As the son of legend-of-the-scene Des Renford, I guess marathon swimming was all but an inevitable pursuit for you?

It sounds weird, but I’m actually an accidental marathon swimmer. Even though I’m Des’ son and there were a lot of expectations on me, I had no intentions whatsoever of getting into the sport. I dabbled in it in the early ‘90s when Dad conned me into a four-way relay crossing of the Channel, but I didn’t really enjoy it, to be honest. But in late 2006, at 45 years of age, on what would’ve been Dad’s 80th birthday, I took a redundancy from work, got a good payout and said to my wife: “I think I want to swim the English Channel.” At the time she was seven months pregnant and I had no job. She just stared at me.
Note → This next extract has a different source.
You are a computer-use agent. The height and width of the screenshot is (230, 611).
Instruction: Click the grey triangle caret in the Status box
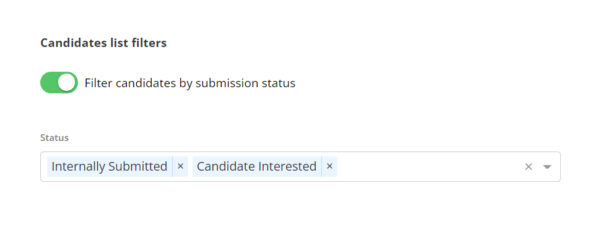pyautogui.click(x=547, y=167)
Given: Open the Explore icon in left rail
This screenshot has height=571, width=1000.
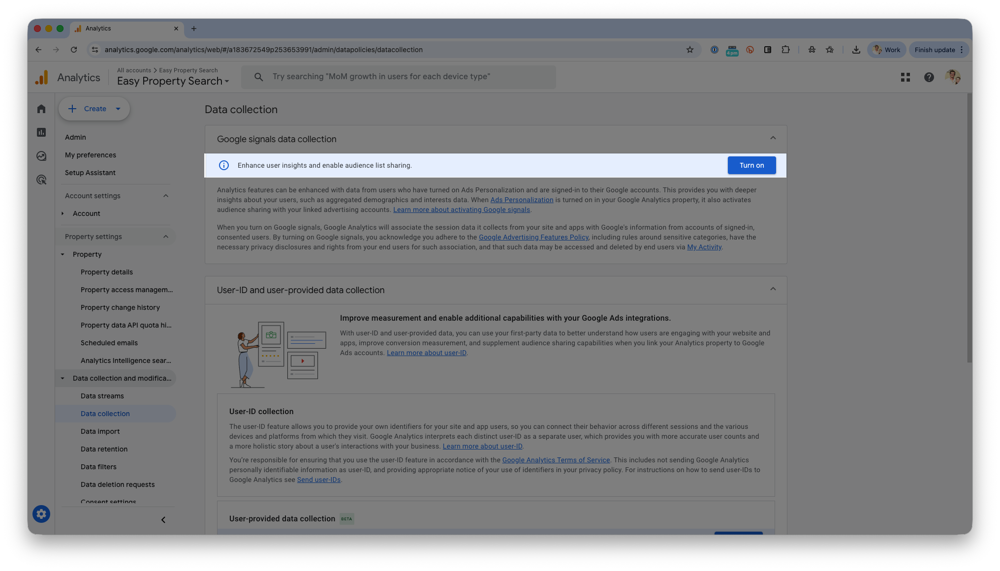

So I said, “And maybe after the swim we can live in France for a few months?” She said, “Start training.” She got her villa in the south of France for four months ...

Did your father complete the Triple Crown?
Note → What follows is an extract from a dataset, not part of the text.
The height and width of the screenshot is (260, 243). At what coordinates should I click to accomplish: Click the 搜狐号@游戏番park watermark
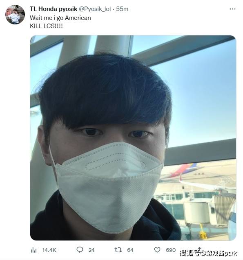pos(208,253)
There wasn’t really a triple crown around in those days. It’s something that’s only really become prominent in the early 1990s with the growth of marathon swimming. In the 1960s and ‘70s, when Dad was swimming, I’m not sure he was even considered a sportsman. He certainly thought he was a sportsman, and there’s no doubt he was, but there was a novelty about marathon swimming in those days. Now things have taken a much different direction ‒ it’s even an Olympic sport.

You first had a crack at the Triple Crown back in 2009 with your initial attempt at the Catalina Channel ...

Well, I wasn’t really aware of the significance of the Triple Crown until I’d swum the English Channel and Manhattan Island, and a couple of American friends suggested I have a shot at the Triple Crown. So I started Googling and discovered there’ve only been two Aussies who’ve done it ‒ James Pittar, a blind marathon swimmer, and Penny Palfrey, a remarkable swimmer who’s doing some extraordinary things out in the open water. I thought, “I know these two swimmers, I admire them, and to be number-three behind them would be fantastic.”

So in 2009 I went over for my first attempt in what can only be described as perfect conditions. We were gifted a beautiful night. But a combination of food poisoning from a wild mushroom risotto I ate just before the swim and also a nasty bout of sea sickness pushed me over the edge. I started vomiting about an hour in, after the first feed, and that continued for the next three and a half hours. At that point I made my own decision to pull the pin ...

[Tony interrupts: “But it wasn’t just normal vomiting. It was violent. I’m telling you, you’ve never seen anything like it. It was every third or fourth stroke. Incredible ... ”]

I was disappointed after that, but it was never something that played on my mind. It wasn’t unfinished business; it wasn’t something that was going to sit with me for the rest of my life. But then my wife asked me if I wanted a party for my 50th birthday. Not really ... Then she said, “I think you should go back and do Catalina.”